Svitlana Viktorivna Ischenko (, born July 30, 1969, Mykolaiv, Ukraine) — poet, translator, stage actress, teacher, artist.
She is a member of The Ukrainian Writers’ Association (1997) and The National Writers' Union of Ukraine (1998).

Biography 
Svitlana Ischenko was born on July 30, 1969 in Mykolaiv, in the steppe region of the south of Ukraine.

She graduated from Mykolaiv public school number 38. Svetlana pursued her childhood love of music at the Mykolaiv Rimsky-Korsakov Music School, and graduated in piano in 1986. She received a College Diploma in Acting, Stage Directing and Visual Art from the Mykolaiv State College of Culture in 1988. She later attended the Mykolaiv Branch of the Kyiv State University of Culture and Arts and received a BA in Recreation Management and Pedagogy in 1998.

For several years (1988–2001), Ischenko was a stage actress at the Mykolaiv Ukrainian Theatre of Drama and Musical Comedy. She played a number of significant characters from classic Ukrainian and European plays, among them Marusia (Marusia Churai by Lina Kostenko), Catherine (Catherine by Taras Shevchenko), Motrya (Kaydash's Family by Ivan Nechuy-Levytsky), Yaryna (Where There are people, There is Sin by І. Tobilevych), Ryna (Myna Mazaylo by Mykola Kulish), Prince (Dregs by Janusz Glovatsky), Julie (The Family Weekend by Jean Poiret), and Countess Rosina (Marriage of Figaro by P. Beaumarchais). Svitlana also created many poetic texts and songs for thematic programs, plays and musical shows for the Mykolaiv Ukrainian Theatre of Drama and Musical Comedy.

----

Work to complete >>
- A) Name every school or educational institution that the biography of Svitlana Ischenko says she attended.
- B) Resume the biography of Svitlana Ischenko, starting after its last sentence.

Data >>
----

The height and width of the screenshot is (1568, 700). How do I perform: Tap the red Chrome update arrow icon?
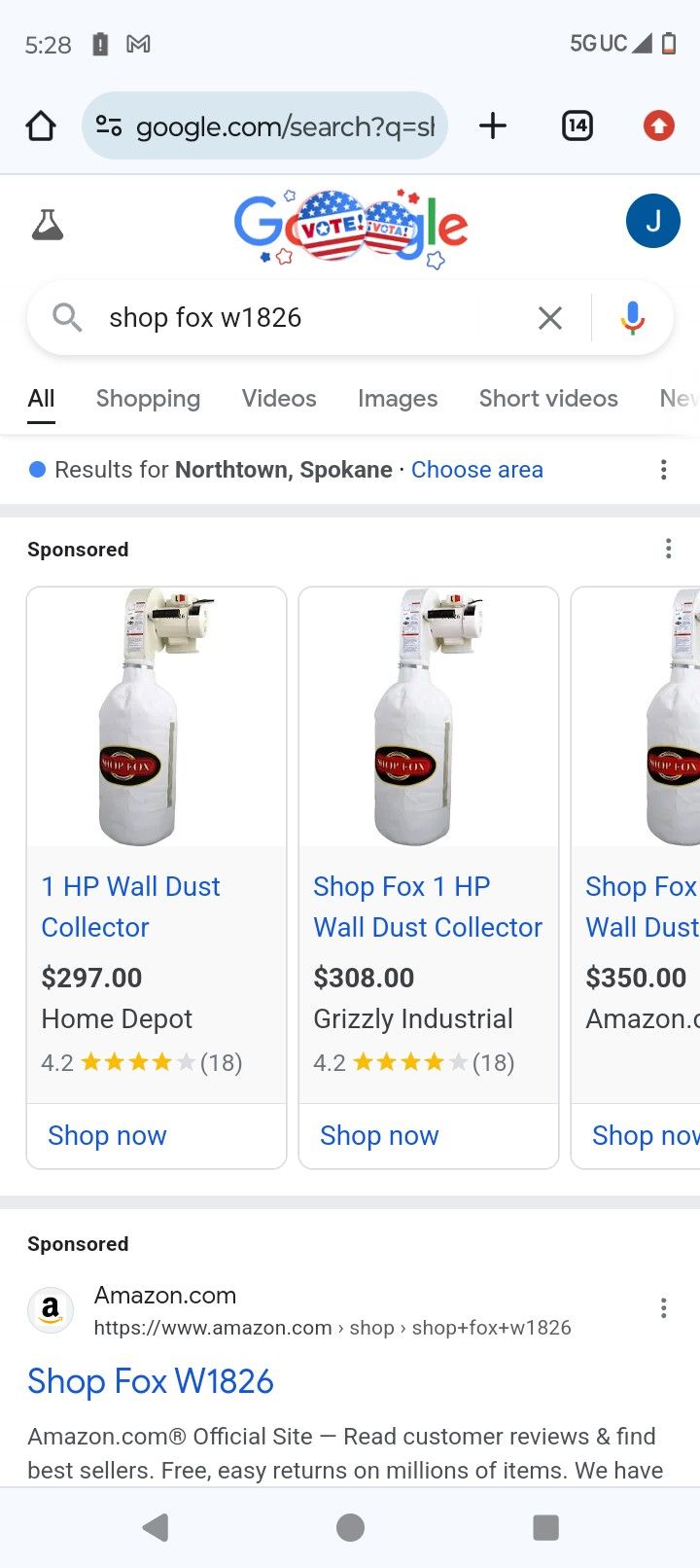tap(658, 125)
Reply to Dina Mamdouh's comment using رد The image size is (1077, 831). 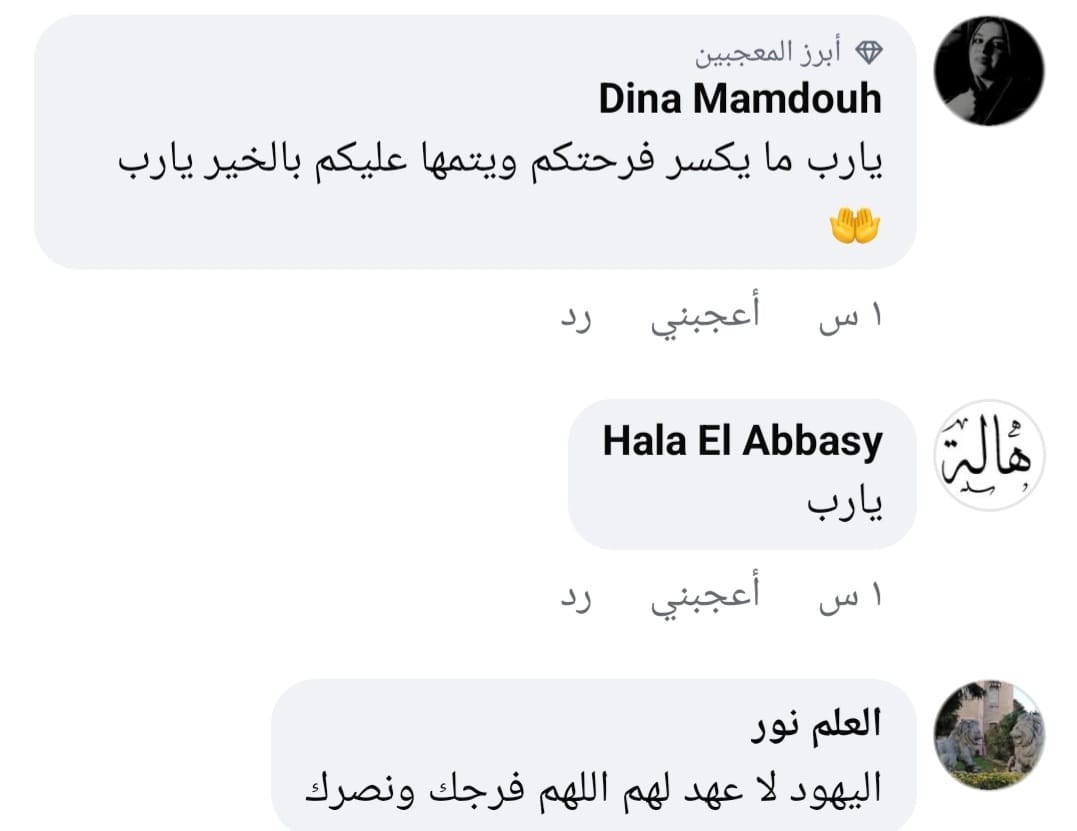point(575,318)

----

Task results >>
- A)
- Mykolaiv public school number 38
- Mykolaiv Rimsky-Korsakov Music School
- Mykolaiv State College of Culture
- Mykolaiv Branch of the Kyiv State University of Culture and Arts

- B)
A number of Ukrainian composers and singers have created songs using Ischenko's poetry for lyrics—Viktor Ures, Viktor Piatygorsky, Oleksandr Nezhyhai, Olena Nikishenko, Oleksandr Honcharenko, Anna Oliynykova, and others.

In 2001, Ischenko immigrated to Canada. She lives in North Vancouver, British Columbia. Svitlana continues to keep in close contact with Ukraine. She writes in Ukrainian and English. Her literary achievement includes translations. Svitlana Ischenko is a co-translator of English versions of poetry by Dmytro Kremin, winner of the Taras Shevchenko Ukrainian National Literary Prize.

Ischenko's field of work in Canada is creating and teaching children's programs in visual arts, ballet, creative dance, Jazz, hip-hop, and musical theatre at Recreational Centres in North Vancouver. She has given poetry readings at the Vancouver Public Library in the “World Poetry Reading Series” and radio interviews on Vancouver's Co-op Radio as well as Voice of America (“Musical Rainbow” by Alexandr Kaganovsky) in the U.S.

Publications 
Ischenko's poems were first published in the Mykolaiv regional newspaper The Soviet Prybuzhia on December 14, 1991. 
Svitlana's literary work has appeared widely in a variety of publications in Ukraine, including magazines such as Dzvin (Lviv), Kyiv (Kyiv), Gorozhanin (Mykolaiv), Dyvoslovo (Kyiv), Art-Line (Kyiv), Vitchyzna (Kyiv), Kurier Kryvbasu (Kryviy Rih), and Vezha (Kropyvnytskyi), almanacs such as Borviy (Mykolaiv), Buzsky Gard (Mykolaiv), and Osvityanski vitryla (Mykolaiv), and in poetry anthologies such as Pochatki (Kyiv, Smoloskyp Press, 1998) and The Mykolaiv Oberih (Mykolaiv, Mozhlyvosti Kimmerii Press, 2004).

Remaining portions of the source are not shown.